Seja como for, muitos nomes foram dados a esta estranha “luz” emitida pelos corpos. Os russos chamaram-na “corpo bioplásmico”, diversos místicos já a qualificaram como “aura”, alguns espíritas mais afoitos, na época, chegaram a falar em “foto do perispírito”, e os mais céticos afirmavam que tudo não passava de um “efeito corona”. O fato é que, ainda hoje, o assunto é motivo de muitos estudos e discussões, sem que se tenha chegado a qualquer conclusão científica.

Em meio à polêmica e às dúvidas causadas pela descoberta, a foto Kirlian acabou se tornando popularmente conhecida como “foto da aura”, o que, na verdade, não é bem exato, já que o complexo total da aura é muito mais amplo, colorido, dinâmico e brilhante do que o halo que aparece nessas fotos.

O que a foto Kirlian capta, na verdade, e ficou conhecido como “efeito Kirlian”, é apenas a primeira “camada” da aura, a parte mais densa e mais próxima do corpo físico, que nada mais é que o duplo etérico, onde também se refletem as movimentações mentais e emocionais do espírito encarnado.

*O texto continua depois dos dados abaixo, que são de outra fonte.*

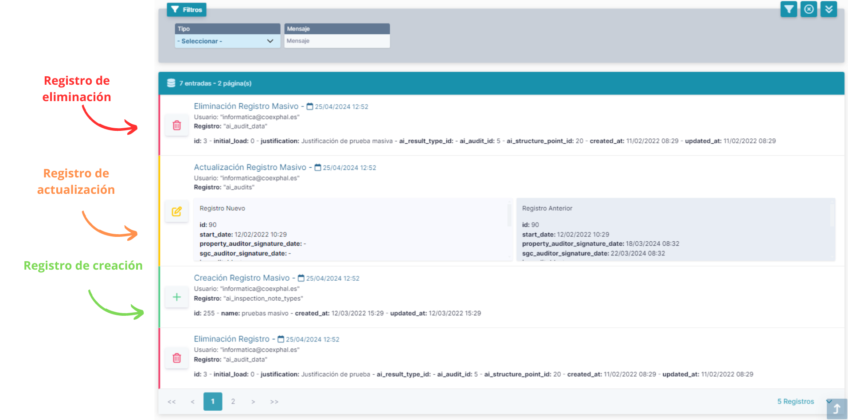Click trash icon for Eliminación Registro Masivo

Para esclarecer melhor, vejamos o que diz Edgard Armond em seu livro Psiquismo e Cromoterapia:

“O duplo etéreo, também conhecido como corpo energético, não é parte do perispírito, mas um veículo intermediário entre o corpo físico e o perispírito, que possui chacras ou centros de força etéreos. O duplo se projeta para além do corpo físico e forma uma aura a aura etérica, uma emanação leitosa e de aspecto ovalado. Alguns autores, por considerarem o duplo mais ligado ao corpo físico, designam a aura etérica como a “aura da saúde”: um vidente, através de um exame acurado, pode avaliar o estado físico do indivíduo e localizar enfermidades.

“A aura perispiritual ou astral, ou simplesmente aura, é a projeção do perispírito para além do limites físicos e se revela como uma espécie de emanação bem mais brilhante e diáfana que a aura etérica. Através dela, um médium estabelece o retrato psíquico-espiritual do indivíduo, uma vez que os pensamentos e emoções se refletem na aura, antes de alcançar o corpo físico.”

Há ainda alguns pesquisadores no Brasil, Alemanha e Rússia, que afirmam que o efeito Kirlian não é nem mesmo a foto do duplo. Para eles, seria apenas a foto do efeito luminoso causado pela ionização dos gases expelidos pelo corpo humano.

Seja como for, a foto Kirlian tem sido de grande valia em estudos feitos em trabalhos mediúnicos e de passe, como instrumento de medição dos efeitos da aplicação energética e do transe no físico do médium, da absorção do passe nos assistidos, bem como para identificar o indivíduo que tem capacidades paranormais e/ou mediúnicas.

Além dessa aplicação, a foto Kirlian hoje já vem sendo usada também em Medicina e Psicologia, como um recurso a mais para detectar e diagnosticar doenças e distúrbios, avaliar o efeito de medicamentos e terapias em pacientes, bem como para acompanhar o progresso deles frente aos tratamentos aplicados.